In questo contesto si situa il suo famoso scritto Apologia pro vita sua, una testimonianza appassionata e sincera che gli fece riconquistare stima e fiducia assai ampie. La sua volontà di entrare a far parte della Congregazione di san Filippo Neri e la fondazione di un oratorio a Birmingham mostrano con chiarezza quali fossero le inclinazioni spirituali di Newman: il cattolicesimo oratoriano, intriso di bontà, dolcezza e serenità, interpretava fedelmente lo spirito del grande santo.

Abbiamo accennato di sfuggita al fatto che Newman percorse sempre la strada del convincimento razionale: egli ebbe sempre grande fiducia nella ragione e mai ritenne che essa potesse entrare in conflitto con la fede. Similmente, fu convinto che l’adesione alla verità evangelica non comportasse l’oscuramento della libertà, che ha nella coscienza il suo santuario più autentico. Celebre è rimasta a questo proposito la sua presa di posizione all’indomani della proclamazione del dogma dell’infallibilità del Papa. A tale riguardo, ecco alcune sue considerazioni molto profonde, ma non prive di una straordinaria levità: «Se fossi costretto, durante i brindisi dopo aver mangiato, a pronunciare un “evviva” alla religione (il che certamente non sembra essere la cosa più giusta che si possa fare), leverei allora un brindisi — certo — al Papa. Tuttavia prima alla coscienza e soltanto dopo al Papa». E che queste parole non siano dispiaciute allo stesso Pontefice è testimoniato dal fatto che nel 1879 Leone XIII elevò John Henry Newman alla dignità cardinalizia. Al momento di scegliere il motto da apporre sul suo stemma di porporato egli ne individuò uno tanto breve quanto significativo: cor ad cor loquitur (“il cuore parla al cuore”); così egli rendeva evidente la sua predilezione per una fede che è intimo dialogo tra Dio e uomo e tra uomo e uomo: non per caso troviamo tale espressione in uno scritto di san Francesco di Sales, il santo dell’amicizia e della dolcezza.

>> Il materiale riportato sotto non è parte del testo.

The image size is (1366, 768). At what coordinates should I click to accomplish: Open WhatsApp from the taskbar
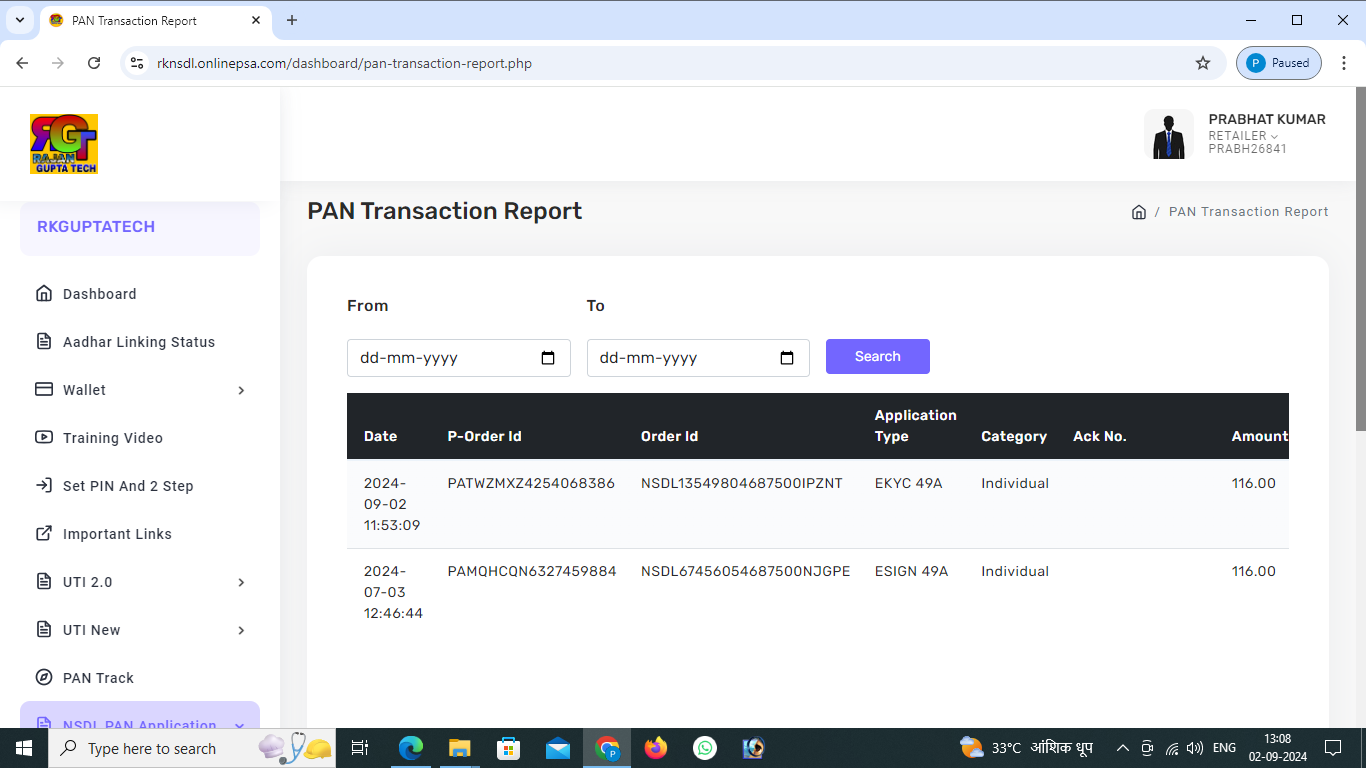coord(705,748)
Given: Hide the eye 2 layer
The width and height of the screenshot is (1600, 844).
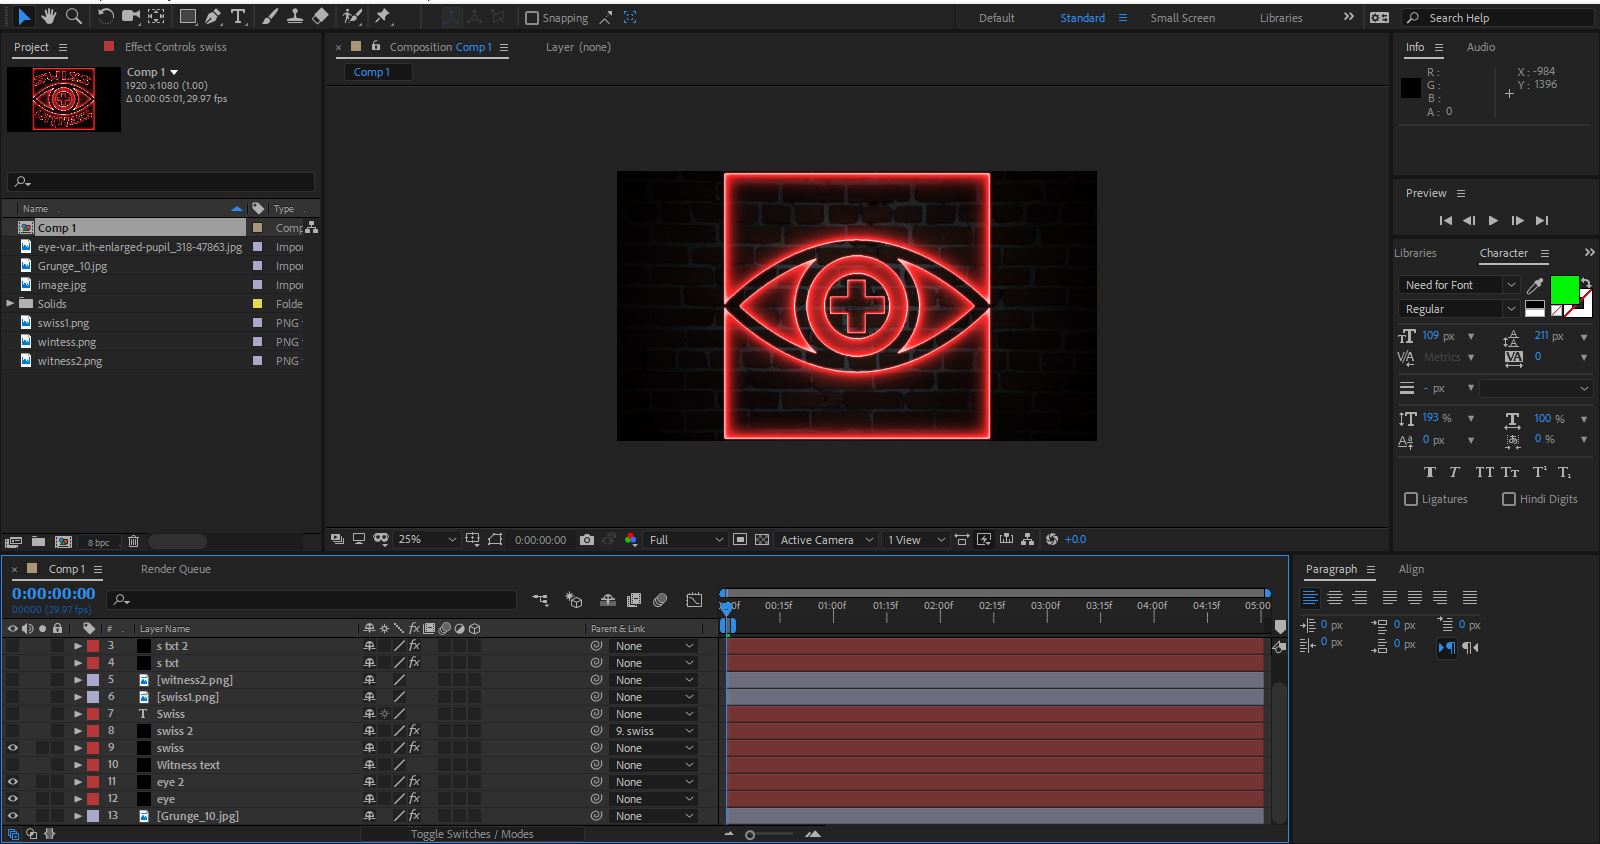Looking at the screenshot, I should coord(13,782).
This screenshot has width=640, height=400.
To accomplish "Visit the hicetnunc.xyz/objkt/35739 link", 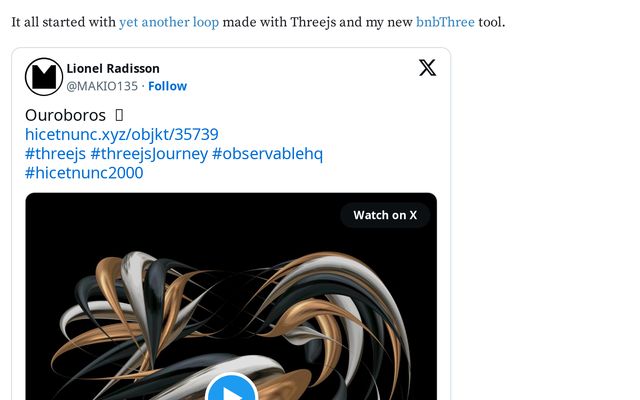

Anche Newman si dimostrò sempre disponibile al dialogo e alla comprensione, senza per questo venir meno al suo impegno di apologista, impegno che considerò primario in particolare dopo la conversione. Egli, come testimonia la frase che volle scolpita sulla sua tomba, era passato ex umbris et imaginibus in veritatem (“dall’ombra e dai simboli alla verità”) e si sentiva dolcemente obbligato a far comprendere anche agli altri quanto fosse bello tale passaggio, quanto fosse luminosa la verità.

Il libro di José Morales Marin ci consegna un ritratto vivo di questo grande santo e permette al lettore di apprezzare la sua eccezionale levatura di cristiano, di studioso e di testimone, di maestro in grado ancora oggi di parlare al cuore di molti.